▸ **What you are asked to do**:
Would you please return the lines of the entries below starting at the line that has "The width and height of the screenshot is (1242, 564)." and ending at the line that has "Task: Click the Create meeting button", both included, exactly as they are?

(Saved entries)
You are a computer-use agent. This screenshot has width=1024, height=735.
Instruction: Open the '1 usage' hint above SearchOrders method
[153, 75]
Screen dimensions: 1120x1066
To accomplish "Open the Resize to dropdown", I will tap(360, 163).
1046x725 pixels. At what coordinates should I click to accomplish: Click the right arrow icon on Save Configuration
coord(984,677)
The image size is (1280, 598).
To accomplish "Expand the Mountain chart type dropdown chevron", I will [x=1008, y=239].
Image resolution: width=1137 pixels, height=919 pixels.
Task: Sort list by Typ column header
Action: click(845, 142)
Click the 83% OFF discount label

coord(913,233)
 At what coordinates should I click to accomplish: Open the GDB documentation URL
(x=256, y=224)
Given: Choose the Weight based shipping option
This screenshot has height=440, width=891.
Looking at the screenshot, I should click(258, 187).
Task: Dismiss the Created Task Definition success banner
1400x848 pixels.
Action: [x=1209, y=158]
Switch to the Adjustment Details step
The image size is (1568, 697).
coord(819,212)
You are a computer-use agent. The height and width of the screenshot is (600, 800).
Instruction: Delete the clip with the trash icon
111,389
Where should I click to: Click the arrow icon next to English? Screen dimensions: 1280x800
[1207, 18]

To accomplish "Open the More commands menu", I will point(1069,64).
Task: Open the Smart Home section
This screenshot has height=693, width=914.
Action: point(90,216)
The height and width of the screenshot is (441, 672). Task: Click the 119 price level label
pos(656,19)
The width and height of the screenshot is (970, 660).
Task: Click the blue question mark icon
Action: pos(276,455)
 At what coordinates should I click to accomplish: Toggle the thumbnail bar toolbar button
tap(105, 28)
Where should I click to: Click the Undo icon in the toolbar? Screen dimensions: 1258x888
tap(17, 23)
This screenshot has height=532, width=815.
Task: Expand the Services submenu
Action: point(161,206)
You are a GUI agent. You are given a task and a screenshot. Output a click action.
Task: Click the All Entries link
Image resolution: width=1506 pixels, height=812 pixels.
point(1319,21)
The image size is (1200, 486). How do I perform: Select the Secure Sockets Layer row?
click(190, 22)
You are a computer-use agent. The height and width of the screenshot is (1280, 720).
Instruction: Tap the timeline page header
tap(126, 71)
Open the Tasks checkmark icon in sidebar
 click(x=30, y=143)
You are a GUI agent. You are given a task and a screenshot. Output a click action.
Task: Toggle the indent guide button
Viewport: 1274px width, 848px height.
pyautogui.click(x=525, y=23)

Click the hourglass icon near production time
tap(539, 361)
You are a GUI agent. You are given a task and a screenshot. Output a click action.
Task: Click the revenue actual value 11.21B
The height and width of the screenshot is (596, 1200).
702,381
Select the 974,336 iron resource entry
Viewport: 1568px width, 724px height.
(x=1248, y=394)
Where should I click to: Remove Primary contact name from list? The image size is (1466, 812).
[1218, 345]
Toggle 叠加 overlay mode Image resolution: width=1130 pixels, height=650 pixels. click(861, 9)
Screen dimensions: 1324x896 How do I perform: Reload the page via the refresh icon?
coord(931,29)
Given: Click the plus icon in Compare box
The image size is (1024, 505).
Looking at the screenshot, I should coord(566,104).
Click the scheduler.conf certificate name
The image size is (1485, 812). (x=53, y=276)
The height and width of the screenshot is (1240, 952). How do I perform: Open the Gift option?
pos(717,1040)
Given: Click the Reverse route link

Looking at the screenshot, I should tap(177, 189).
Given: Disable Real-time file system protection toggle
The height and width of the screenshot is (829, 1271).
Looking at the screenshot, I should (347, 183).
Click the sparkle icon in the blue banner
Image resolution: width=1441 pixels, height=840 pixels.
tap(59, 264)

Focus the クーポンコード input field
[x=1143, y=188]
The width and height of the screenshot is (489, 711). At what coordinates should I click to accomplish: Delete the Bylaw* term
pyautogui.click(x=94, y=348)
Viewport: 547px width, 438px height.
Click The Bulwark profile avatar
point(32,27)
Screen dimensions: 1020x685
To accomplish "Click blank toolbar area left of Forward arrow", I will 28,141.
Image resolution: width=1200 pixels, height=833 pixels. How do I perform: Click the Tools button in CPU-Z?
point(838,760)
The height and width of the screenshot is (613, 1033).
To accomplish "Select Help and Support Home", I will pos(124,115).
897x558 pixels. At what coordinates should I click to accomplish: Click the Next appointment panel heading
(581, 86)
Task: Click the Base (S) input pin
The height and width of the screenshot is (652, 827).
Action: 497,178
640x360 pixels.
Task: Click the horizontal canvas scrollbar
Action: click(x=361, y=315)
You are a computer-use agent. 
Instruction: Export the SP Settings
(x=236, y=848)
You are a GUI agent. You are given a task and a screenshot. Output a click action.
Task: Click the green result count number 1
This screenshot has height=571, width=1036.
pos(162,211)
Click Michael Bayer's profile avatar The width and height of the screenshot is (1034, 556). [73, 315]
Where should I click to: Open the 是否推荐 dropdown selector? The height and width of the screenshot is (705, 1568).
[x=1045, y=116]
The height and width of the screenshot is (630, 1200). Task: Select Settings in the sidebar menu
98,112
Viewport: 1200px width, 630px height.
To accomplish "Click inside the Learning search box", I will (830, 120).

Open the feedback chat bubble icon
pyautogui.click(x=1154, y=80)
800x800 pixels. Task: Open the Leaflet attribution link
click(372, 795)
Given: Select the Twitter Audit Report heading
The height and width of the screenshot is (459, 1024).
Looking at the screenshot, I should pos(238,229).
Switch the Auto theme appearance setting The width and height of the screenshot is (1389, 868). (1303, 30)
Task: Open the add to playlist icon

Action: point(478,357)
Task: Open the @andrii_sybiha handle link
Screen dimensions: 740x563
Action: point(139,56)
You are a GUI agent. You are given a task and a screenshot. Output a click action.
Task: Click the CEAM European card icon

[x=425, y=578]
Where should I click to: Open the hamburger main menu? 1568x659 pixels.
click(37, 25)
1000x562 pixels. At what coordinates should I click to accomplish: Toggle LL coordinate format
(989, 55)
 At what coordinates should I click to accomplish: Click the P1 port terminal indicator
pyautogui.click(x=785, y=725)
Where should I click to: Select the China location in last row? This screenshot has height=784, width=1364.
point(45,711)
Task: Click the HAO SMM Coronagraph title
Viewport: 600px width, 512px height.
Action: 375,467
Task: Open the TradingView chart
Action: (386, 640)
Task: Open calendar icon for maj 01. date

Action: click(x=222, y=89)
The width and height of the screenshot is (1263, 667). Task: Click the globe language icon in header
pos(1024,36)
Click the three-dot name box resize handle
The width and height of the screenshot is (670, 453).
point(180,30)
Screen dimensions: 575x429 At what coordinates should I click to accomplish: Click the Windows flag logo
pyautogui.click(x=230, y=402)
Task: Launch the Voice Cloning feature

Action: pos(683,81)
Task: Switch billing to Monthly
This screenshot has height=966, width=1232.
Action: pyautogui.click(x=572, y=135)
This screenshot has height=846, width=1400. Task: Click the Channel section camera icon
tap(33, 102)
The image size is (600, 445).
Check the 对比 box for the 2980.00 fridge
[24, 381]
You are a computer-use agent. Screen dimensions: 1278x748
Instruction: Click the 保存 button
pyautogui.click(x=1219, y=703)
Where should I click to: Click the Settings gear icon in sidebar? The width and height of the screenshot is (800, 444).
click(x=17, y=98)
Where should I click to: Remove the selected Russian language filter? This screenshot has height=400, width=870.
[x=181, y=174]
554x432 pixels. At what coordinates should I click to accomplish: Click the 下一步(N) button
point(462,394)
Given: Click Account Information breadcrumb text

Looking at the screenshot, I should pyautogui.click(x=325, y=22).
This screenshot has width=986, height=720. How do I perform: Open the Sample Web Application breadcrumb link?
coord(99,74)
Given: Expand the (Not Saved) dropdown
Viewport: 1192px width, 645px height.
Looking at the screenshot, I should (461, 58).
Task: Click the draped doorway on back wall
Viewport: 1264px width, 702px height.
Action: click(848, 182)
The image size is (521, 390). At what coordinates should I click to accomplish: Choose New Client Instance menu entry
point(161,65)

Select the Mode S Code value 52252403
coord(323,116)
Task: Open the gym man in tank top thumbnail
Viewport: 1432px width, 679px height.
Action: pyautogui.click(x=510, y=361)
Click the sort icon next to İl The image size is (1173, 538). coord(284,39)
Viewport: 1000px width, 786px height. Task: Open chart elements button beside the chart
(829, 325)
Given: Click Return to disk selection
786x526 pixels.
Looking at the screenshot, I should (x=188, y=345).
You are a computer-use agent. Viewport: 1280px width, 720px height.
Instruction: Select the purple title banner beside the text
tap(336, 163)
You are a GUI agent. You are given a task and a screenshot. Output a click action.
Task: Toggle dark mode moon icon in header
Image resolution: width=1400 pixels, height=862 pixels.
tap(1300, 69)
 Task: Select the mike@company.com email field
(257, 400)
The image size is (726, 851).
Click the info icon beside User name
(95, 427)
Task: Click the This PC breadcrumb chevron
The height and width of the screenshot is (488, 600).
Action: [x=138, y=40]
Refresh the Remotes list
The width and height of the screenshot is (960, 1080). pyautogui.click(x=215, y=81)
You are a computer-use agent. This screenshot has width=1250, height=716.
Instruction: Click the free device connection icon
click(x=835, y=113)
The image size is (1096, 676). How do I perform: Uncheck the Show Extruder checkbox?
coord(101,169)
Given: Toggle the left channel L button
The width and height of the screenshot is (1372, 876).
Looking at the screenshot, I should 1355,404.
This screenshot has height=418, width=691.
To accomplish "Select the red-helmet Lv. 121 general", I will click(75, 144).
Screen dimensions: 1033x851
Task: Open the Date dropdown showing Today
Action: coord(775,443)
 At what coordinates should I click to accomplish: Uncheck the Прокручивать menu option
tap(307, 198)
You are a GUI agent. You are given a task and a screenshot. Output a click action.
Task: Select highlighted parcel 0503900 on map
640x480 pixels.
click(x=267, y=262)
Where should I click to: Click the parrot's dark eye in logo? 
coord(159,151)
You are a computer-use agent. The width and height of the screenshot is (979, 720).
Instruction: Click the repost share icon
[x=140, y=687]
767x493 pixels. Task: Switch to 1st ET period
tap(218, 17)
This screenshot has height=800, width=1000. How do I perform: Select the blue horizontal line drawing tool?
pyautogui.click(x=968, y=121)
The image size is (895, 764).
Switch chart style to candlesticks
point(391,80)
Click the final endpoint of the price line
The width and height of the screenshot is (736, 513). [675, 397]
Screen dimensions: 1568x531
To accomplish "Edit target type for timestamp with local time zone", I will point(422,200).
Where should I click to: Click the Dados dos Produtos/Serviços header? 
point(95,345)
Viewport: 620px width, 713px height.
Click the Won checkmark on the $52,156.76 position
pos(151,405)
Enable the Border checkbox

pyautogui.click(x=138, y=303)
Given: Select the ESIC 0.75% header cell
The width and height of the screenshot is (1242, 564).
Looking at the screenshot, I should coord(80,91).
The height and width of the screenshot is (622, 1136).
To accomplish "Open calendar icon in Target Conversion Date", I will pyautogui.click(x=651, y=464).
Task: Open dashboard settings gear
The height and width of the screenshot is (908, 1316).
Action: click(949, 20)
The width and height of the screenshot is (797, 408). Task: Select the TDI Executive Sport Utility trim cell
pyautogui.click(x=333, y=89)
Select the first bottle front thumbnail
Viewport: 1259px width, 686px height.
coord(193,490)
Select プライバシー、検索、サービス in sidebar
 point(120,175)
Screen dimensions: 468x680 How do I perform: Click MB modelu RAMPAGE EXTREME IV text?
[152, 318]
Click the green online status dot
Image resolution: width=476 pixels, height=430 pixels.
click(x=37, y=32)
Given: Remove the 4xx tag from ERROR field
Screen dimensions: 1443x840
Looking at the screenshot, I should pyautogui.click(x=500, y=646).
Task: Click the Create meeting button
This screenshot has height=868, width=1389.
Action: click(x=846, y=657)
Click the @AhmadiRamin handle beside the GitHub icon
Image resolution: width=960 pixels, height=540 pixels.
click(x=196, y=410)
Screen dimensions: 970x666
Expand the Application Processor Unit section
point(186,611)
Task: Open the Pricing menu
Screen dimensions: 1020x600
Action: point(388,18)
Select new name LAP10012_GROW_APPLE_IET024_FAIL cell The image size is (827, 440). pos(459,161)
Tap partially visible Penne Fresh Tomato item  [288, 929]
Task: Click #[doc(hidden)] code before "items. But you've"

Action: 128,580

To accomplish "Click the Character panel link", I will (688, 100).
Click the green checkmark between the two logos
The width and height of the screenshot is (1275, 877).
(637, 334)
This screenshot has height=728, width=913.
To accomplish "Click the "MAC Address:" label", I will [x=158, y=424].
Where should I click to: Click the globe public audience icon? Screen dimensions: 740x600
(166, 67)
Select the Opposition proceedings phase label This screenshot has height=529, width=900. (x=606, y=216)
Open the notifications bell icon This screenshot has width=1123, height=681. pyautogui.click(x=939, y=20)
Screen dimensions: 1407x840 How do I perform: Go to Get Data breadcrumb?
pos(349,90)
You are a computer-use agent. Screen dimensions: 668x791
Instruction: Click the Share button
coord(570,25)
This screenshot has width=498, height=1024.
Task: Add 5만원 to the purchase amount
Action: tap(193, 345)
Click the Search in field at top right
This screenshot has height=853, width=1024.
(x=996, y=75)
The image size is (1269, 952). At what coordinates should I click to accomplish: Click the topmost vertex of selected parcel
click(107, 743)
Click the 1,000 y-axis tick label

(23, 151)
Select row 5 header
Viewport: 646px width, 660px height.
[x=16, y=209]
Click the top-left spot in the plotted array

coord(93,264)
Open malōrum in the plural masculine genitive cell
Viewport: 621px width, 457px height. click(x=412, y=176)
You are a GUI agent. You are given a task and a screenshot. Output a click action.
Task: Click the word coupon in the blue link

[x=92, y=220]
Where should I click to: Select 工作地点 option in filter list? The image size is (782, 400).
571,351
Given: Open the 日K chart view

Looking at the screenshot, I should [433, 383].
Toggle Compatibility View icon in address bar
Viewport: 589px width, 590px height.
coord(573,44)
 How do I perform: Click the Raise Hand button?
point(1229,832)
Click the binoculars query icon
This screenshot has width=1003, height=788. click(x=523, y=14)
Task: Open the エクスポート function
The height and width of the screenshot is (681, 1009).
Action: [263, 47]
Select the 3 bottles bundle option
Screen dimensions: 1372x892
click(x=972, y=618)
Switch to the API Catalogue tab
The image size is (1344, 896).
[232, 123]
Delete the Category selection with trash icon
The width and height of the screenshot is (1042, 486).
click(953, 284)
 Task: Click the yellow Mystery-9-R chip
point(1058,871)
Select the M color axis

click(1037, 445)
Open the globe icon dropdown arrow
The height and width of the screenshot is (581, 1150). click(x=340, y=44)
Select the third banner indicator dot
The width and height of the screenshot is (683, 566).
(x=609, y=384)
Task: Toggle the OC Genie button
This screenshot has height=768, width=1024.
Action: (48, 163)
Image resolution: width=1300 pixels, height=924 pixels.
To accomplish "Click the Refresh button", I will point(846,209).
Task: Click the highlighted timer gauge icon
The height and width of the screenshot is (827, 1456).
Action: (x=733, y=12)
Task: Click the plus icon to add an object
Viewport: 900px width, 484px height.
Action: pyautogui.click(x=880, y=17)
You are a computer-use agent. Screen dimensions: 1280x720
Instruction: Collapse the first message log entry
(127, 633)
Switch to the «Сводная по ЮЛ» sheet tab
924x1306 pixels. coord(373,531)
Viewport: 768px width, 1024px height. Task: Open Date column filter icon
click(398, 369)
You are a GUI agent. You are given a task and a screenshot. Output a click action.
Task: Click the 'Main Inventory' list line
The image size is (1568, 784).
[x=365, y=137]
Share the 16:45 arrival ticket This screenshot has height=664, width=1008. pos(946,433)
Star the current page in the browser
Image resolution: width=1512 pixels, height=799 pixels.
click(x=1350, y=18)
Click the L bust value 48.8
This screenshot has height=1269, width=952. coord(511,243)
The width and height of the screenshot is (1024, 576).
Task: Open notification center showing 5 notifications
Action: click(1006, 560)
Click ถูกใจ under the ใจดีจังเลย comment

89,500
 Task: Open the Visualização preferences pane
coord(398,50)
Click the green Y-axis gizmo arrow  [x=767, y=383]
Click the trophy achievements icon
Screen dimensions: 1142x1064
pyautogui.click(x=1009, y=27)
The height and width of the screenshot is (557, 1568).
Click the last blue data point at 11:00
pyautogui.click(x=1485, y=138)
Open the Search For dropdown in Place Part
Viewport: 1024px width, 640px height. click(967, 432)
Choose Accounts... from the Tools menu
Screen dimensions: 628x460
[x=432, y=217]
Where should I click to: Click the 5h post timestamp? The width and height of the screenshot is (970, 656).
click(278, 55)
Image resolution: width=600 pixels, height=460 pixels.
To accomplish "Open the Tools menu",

▸ **Exercise result**:
The width and height of the screenshot is (1242, 564).
Looking at the screenshot, I should coord(80,91).
The height and width of the screenshot is (622, 1136).
To accomplish "Open calendar icon in Target Conversion Date", I will pyautogui.click(x=651, y=464).
Task: Open dashboard settings gear
The height and width of the screenshot is (908, 1316).
Action: click(949, 20)
The width and height of the screenshot is (797, 408). Task: Select the TDI Executive Sport Utility trim cell
pyautogui.click(x=333, y=89)
Select the first bottle front thumbnail
Viewport: 1259px width, 686px height.
coord(193,490)
Select プライバシー、検索、サービス in sidebar
 point(120,175)
Screen dimensions: 468x680 How do I perform: Click MB modelu RAMPAGE EXTREME IV text?
[152, 318]
Click the green online status dot
Image resolution: width=476 pixels, height=430 pixels.
click(x=37, y=32)
Given: Remove the 4xx tag from ERROR field
Screen dimensions: 1443x840
Looking at the screenshot, I should pyautogui.click(x=500, y=646).
Task: Click the Create meeting button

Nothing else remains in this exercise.